Monday, November 11, 2013

Iran's Ayatollah Ali Khamenei May be the Richest Man In the World

"Religious leader".
Fatwah at 11.*
From Reuters Investigates:
Khamenei controls massive financial empire built on property seizures
Part 1: A Reuters investigation details a key to the supreme leader’s power: a little-known organization created to help the poor that morphed into a business juggernaut worth tens of billions of dollars.
The 82-year-old Iranian woman keeps the documents that upended her life in an old suitcase near her bed. She removes them carefully and peers at the tiny Persian script.

There's the court order authorizing the takeover of her children's three Tehran apartments in a multi-story building the family had owned for years. There's the letter announcing the sale of one of the units. And there's the notice demanding she pay rent on her own apartment on the top floor.

Pari Vahdat-e-Hagh ultimately lost her property. It was taken by an organization that is controlled by the most powerful man in Iran: Supreme Leader Ayatollah Ali Khamenei. She now lives alone in a cramped, three-room apartment in Europe, thousands of miles from Tehran.

The Persian name of the organization that hounded her for years is "Setad Ejraiye Farmane Hazrate Emam" – Headquarters for Executing the Order of the Imam. The name refers to an edict signed by the Islamic Republic's first leader, Ayatollah Ruhollah Khomeini, shortly before his death in 1989. His order spawned a new entity to manage and sell properties abandoned in the chaotic years after the 1979 Islamic Revolution.
Setad has become one of the most powerful organizations in Iran, though many Iranians, and the wider world, know very little about it. In the past six years, it has morphed into a business juggernaut that now holds stakes in nearly every sector of Iranian industry, including finance, oil, telecommunications, the production of birth-control pills and even ostrich farming.

The organization's total worth is difficult to pinpoint because of the secrecy of its accounts. But Setad's holdings of real estate, corporate stakes and other assets total about $95 billion, Reuters has calculated. That estimate is based on an analysis of statements by Setad officials, data from the Tehran Stock Exchange and company websites, and information from the U.S. Treasury Department.

Just one person controls that economic empire – Khamenei. As Iran's top cleric, he has the final say on all governmental matters. His purview includes his nation's controversial nuclear program, which was the subject of intense negotiations between Iranian and international diplomats in Geneva that ended Sunday without an agreement. It is Khamenei who will set Iran's course in the nuclear talks and other recent efforts by the new president, Hassan Rouhani, to improve relations with Washington.
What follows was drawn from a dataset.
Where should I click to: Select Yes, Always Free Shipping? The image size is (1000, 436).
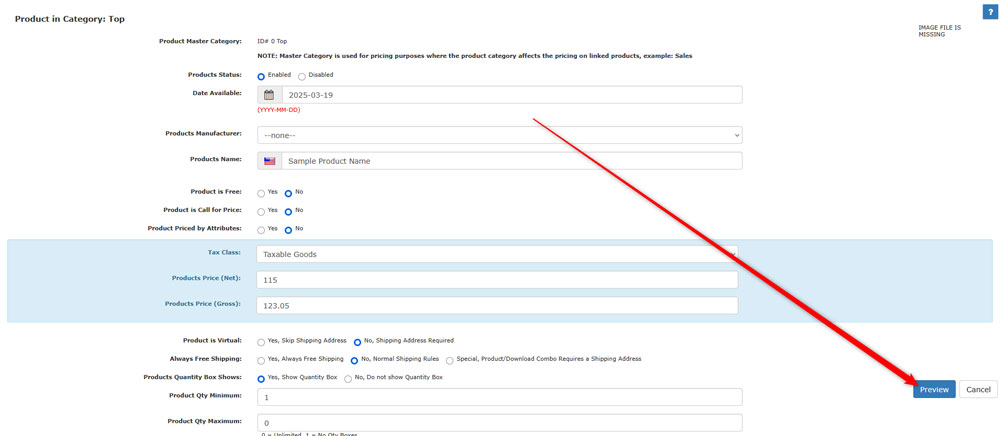pos(261,360)
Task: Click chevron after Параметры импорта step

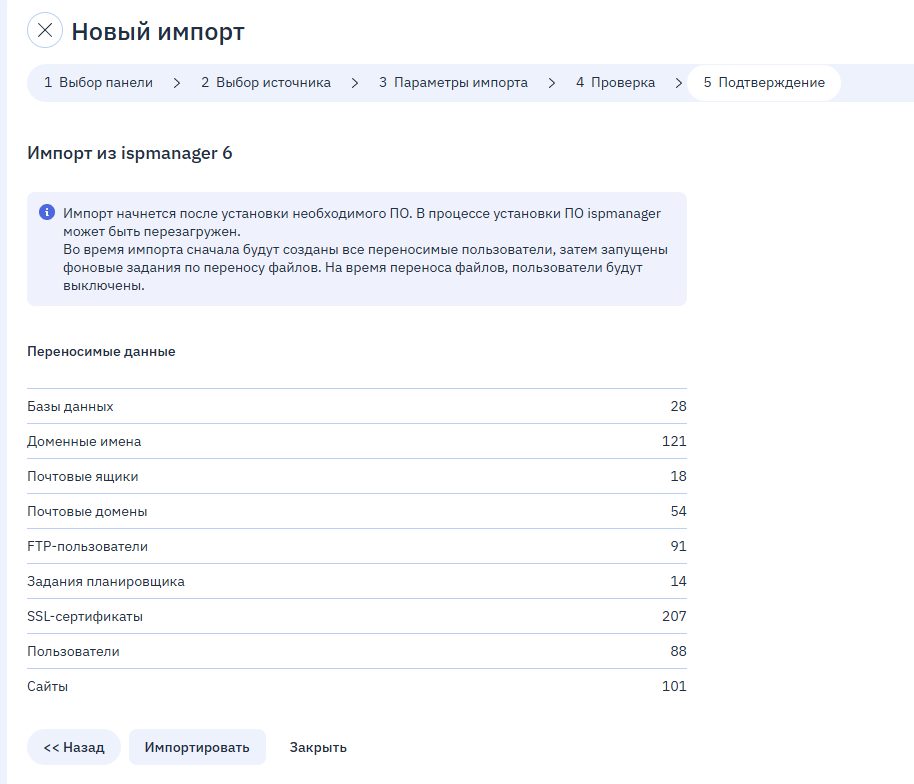Action: pyautogui.click(x=552, y=83)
The supreme leader's acolytes praise his spartan lifestyle, and point to his modest wardrobe and a threadbare carpet in his Tehran home. Reuters found no evidence that Khamenei is tapping Setad to enrich himself.

But Setad has empowered him....MORE
*Yesterday's Spectator had a story about "The 'bold, transgressive' contrarians of the arts world and the 'speak truth to power' heroes of the media":
...‘I think it’s fucked,’ she said.
So is the London art world. After she told the Danish court she would sooner go to prison than pay its 5,000 kroner (£550) fine, the indomitable Bazrafkan headed for Passion for Freedom. The annual exhibition is as close as London gets to underground art. That claim may surprise you. If you listen to artists, writers, academics and journalists, you would think that thousands of them operate in a radical underground. They say the right things. They ‘speak truth to power’, ‘transgress boundaries’, and all the rest of it. But you will have noticed that they are careful only to challenge religions that won’t hurt them (Christianity) and governments that won’t arrest them (democracies). The London-based Polish intellectuals who organise this artistic protest against abuses of human rights are braver. Passion for Freedom is not devoted to anti-Islamist art. But its curators are not frightened to show it either.

The exhibition was to open at London’s Unit 24 gallery, near Tate Modern, last Saturday. Unit 24, which boasts on its website that it is ‘fiercely independent’, pulled out with only days to go. In emails to the organisers, Unit 24 offered various justifications for wrecking a show that had taken months to arrange. ‘Enemies of the exhibition’ had made threats, and it was worried about a ‘potential terrorist attack’. Unit 24 told The Spectator it pulled the show because Passion for Freedom could not provide insurance and security.

There was no secret about its decision. But not one of the arts correspondents for the broadsheets or BBC covered the threat to an international exhibition featuring the work of dozens of artists. I have argued many times that censorship is at its most effective when no one admits it exists. The first step to freeing yourself from oppressive power is to find the courage to admit that you are afraid. The more people confess to being afraid, the less reason there is to fear and the easier it is to isolate repressive forces....
The writer, Nick Cohen, is decidedly left while his platform, The Speccie, is decidedly right.
Interesting no? I guess the whole world is getting sick of the faux-courageous crowd.